Problem requirements =
Retype the records in full, and please keep the pictures out of the copy.

Input data =
□ □ □

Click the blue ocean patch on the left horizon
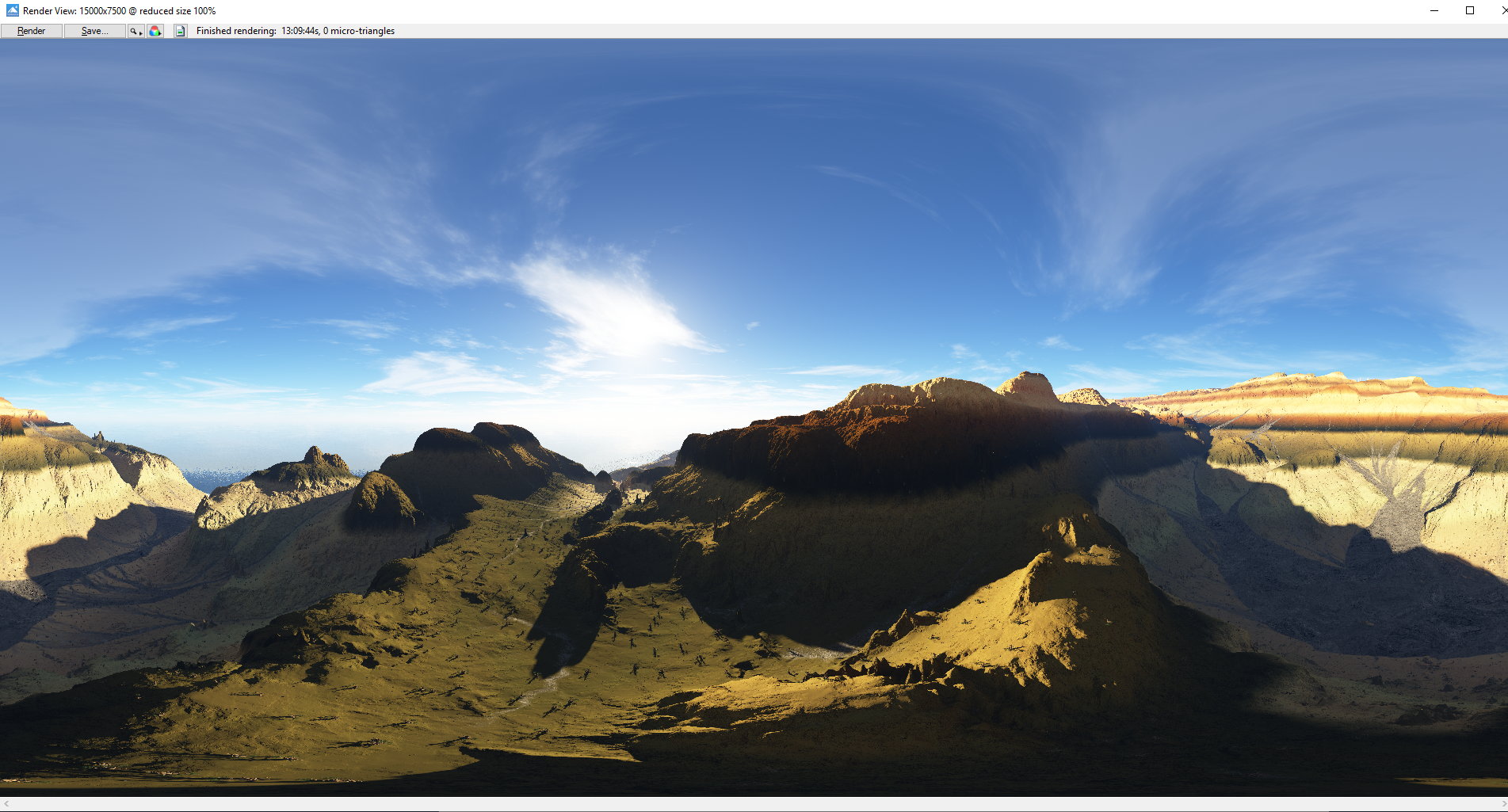Screen dimensions: 1508x812 pos(210,478)
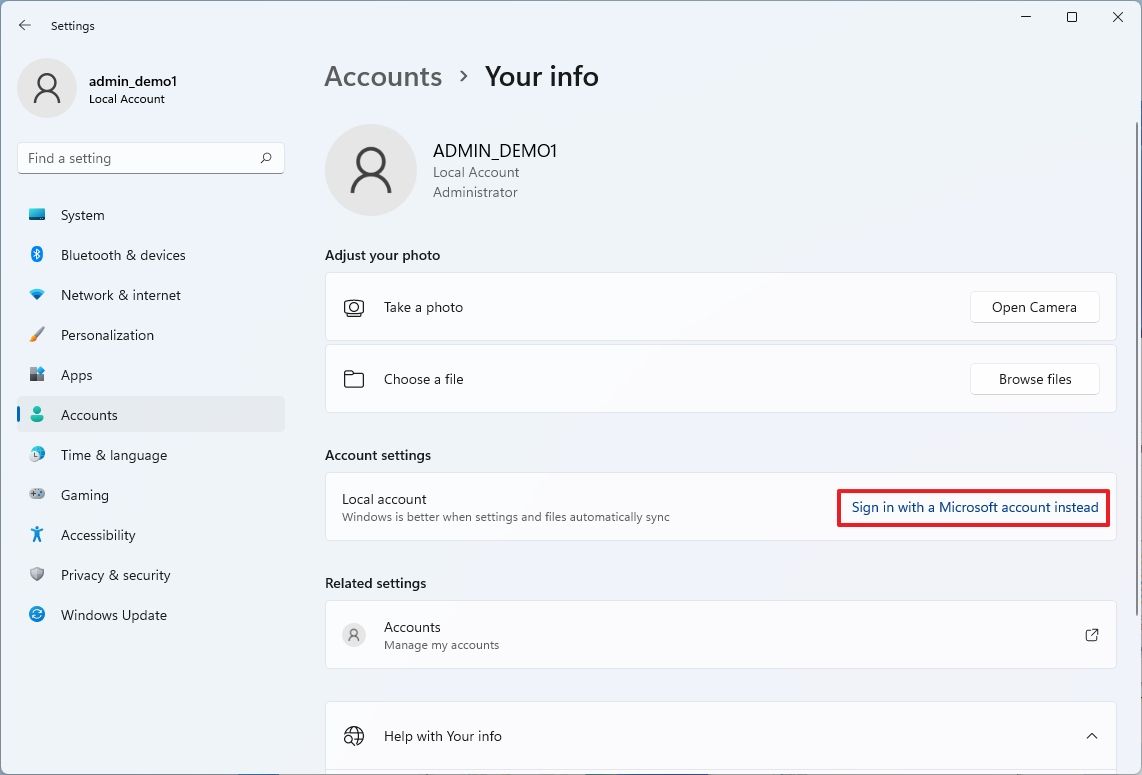Select the Gaming settings icon
The width and height of the screenshot is (1142, 775).
(x=36, y=495)
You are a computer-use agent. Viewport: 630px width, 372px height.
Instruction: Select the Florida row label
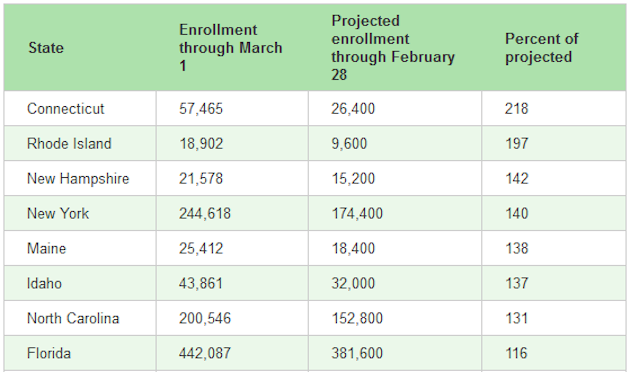(49, 354)
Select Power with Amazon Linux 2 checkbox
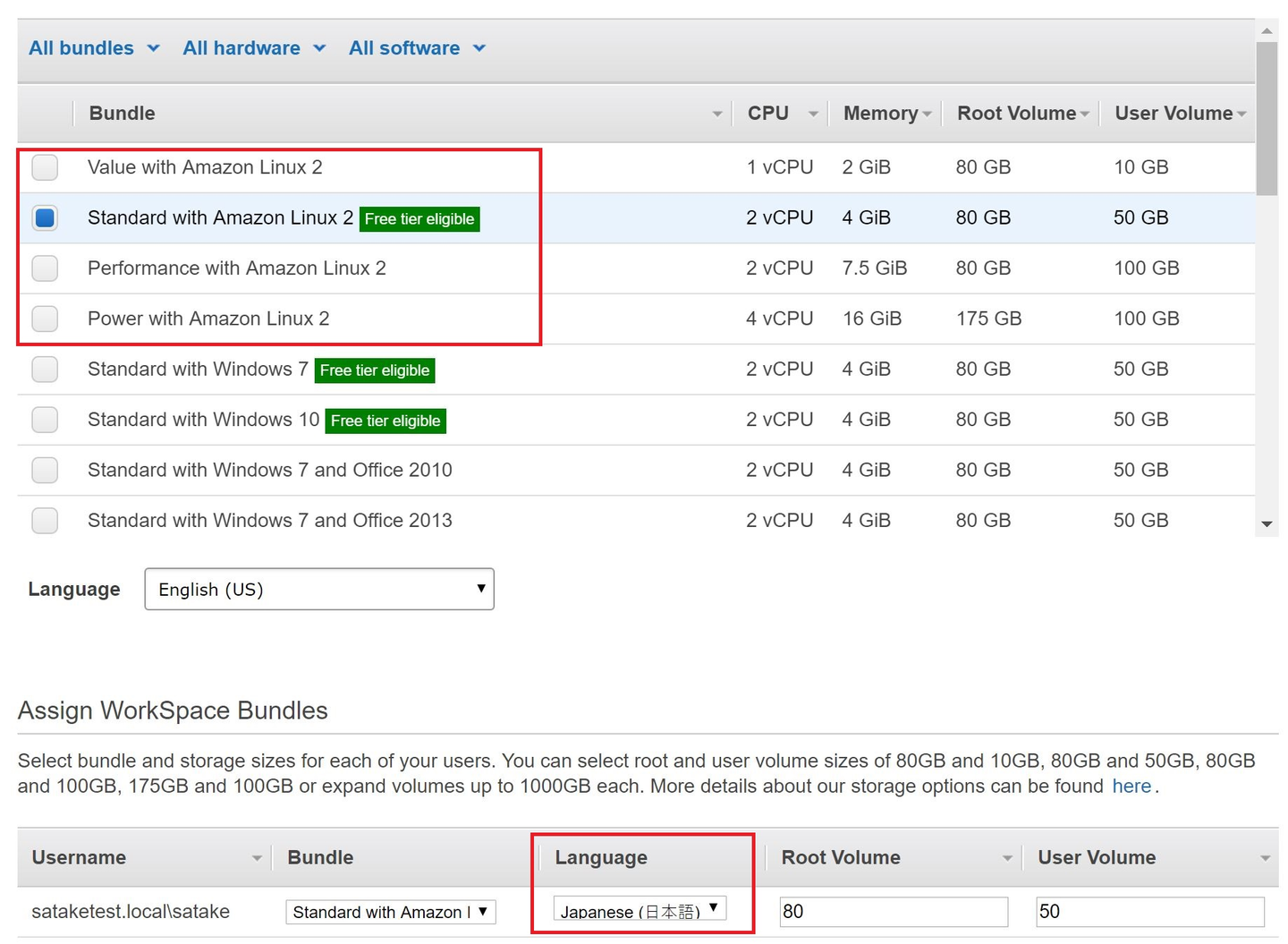 pyautogui.click(x=45, y=319)
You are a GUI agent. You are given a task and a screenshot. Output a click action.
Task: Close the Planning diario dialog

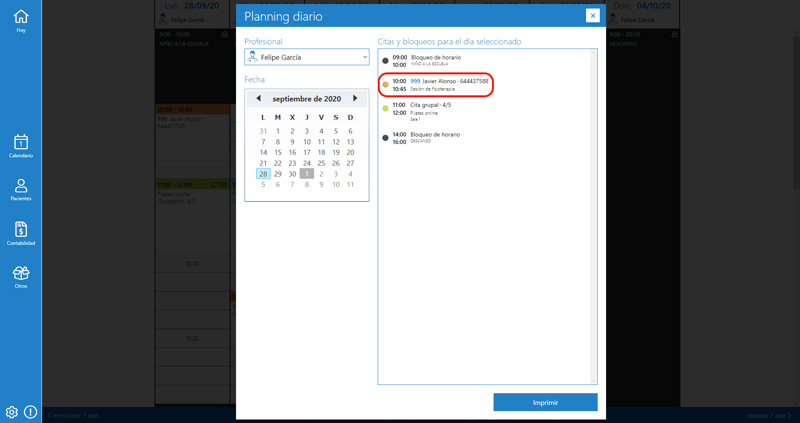592,16
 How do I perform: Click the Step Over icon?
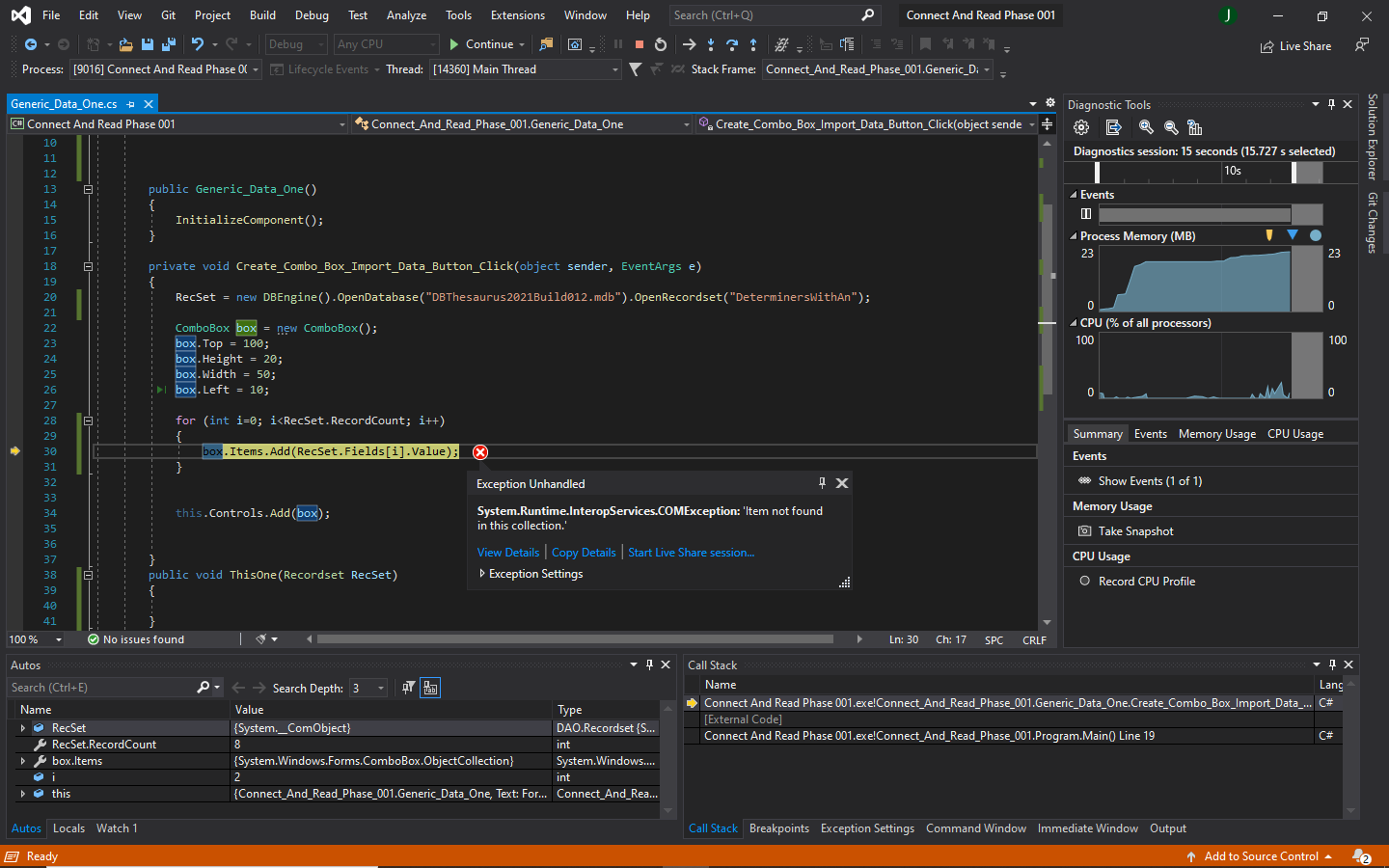732,44
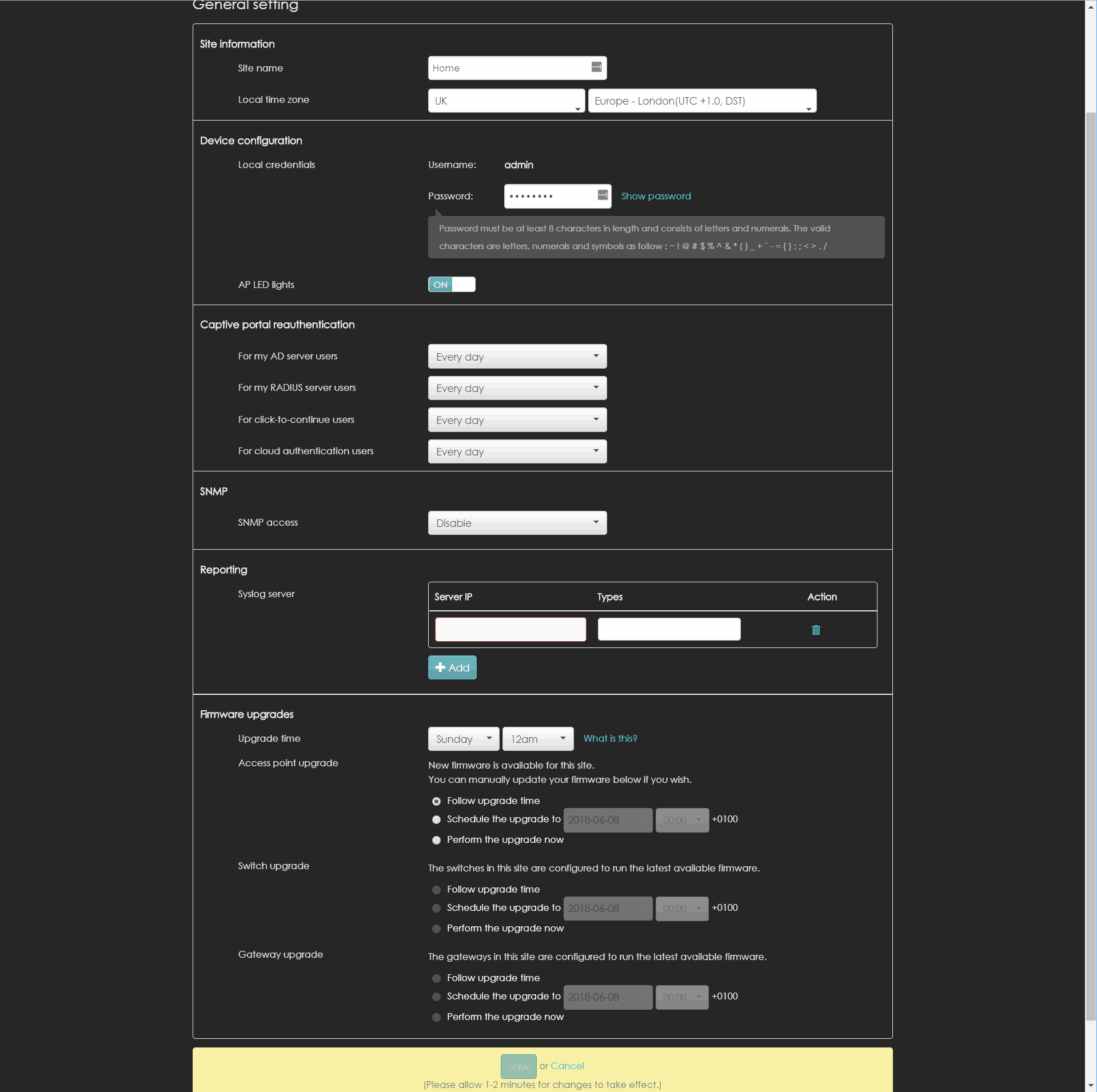The width and height of the screenshot is (1097, 1092).
Task: Open the SNMP access dropdown
Action: coord(517,523)
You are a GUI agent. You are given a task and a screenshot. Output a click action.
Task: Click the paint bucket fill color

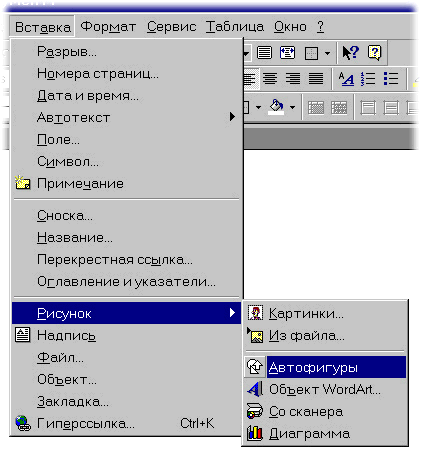coord(277,107)
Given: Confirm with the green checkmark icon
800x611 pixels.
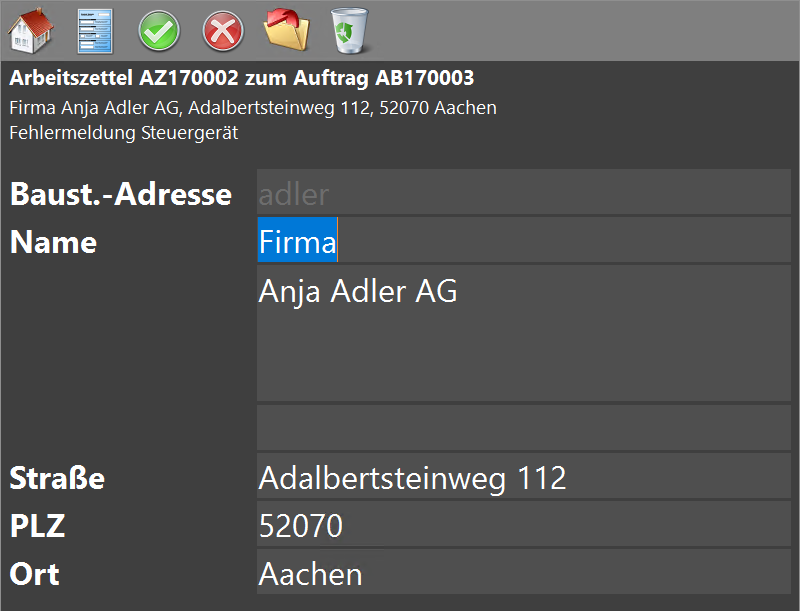Looking at the screenshot, I should pos(159,31).
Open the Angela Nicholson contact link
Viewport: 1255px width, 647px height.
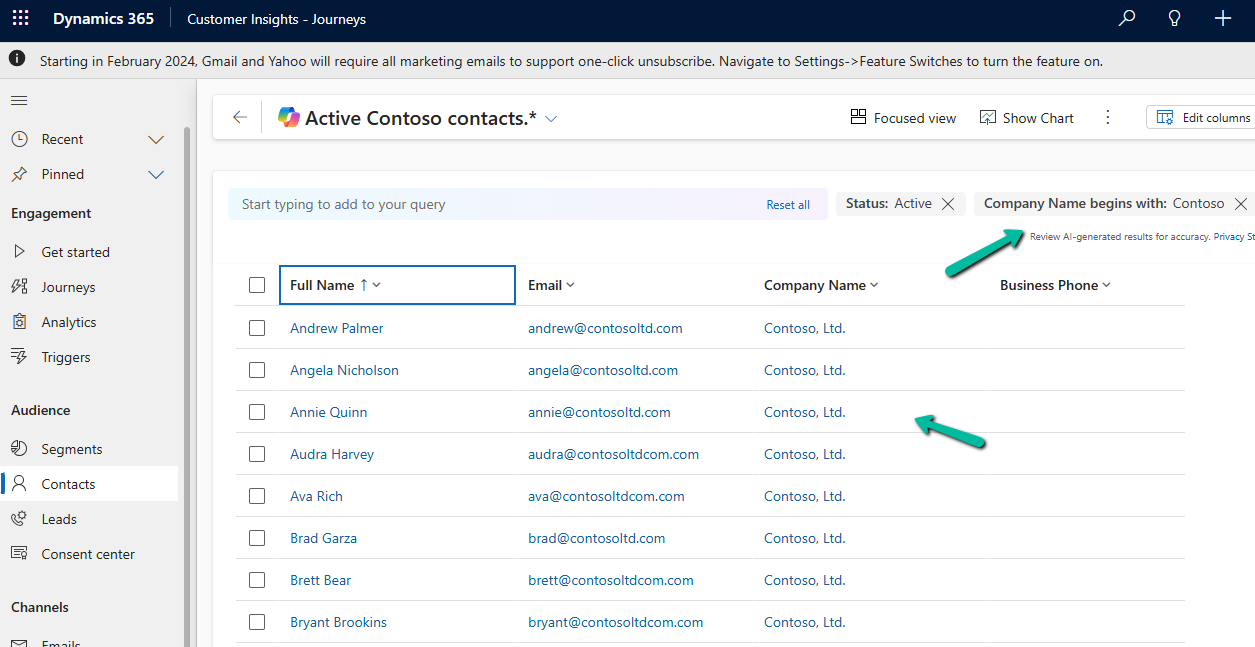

□ □ □

Reply =
Click the blue ocean patch on the left horizon
Screen dimensions: 1508x812 pos(210,478)
Select the Gaming settings icon
The width and height of the screenshot is (1142, 775).
(x=36, y=495)
You are a computer-use agent. Viewport: 630px width, 372px height.
Instruction: Select the Florida row label
(49, 354)
Select Power with Amazon Linux 2 checkbox
 pyautogui.click(x=45, y=319)
You are a GUI agent. You are given a task and a screenshot. Output a click action.
Task: Close the Planning diario dialog

592,16
 How do I perform: Click the Step Over icon?
732,44
The width and height of the screenshot is (1097, 1092).
Task: Open the SNMP access dropdown
Action: coord(517,523)
You are a GUI agent. You are given a task and a screenshot. Output a click action.
Task: Click the paint bucket fill color

coord(277,107)
Given: Confirm with the green checkmark icon
800x611 pixels.
Looking at the screenshot, I should pos(159,31).
Open the Angela Nicholson contact link
Viewport: 1255px width, 647px height.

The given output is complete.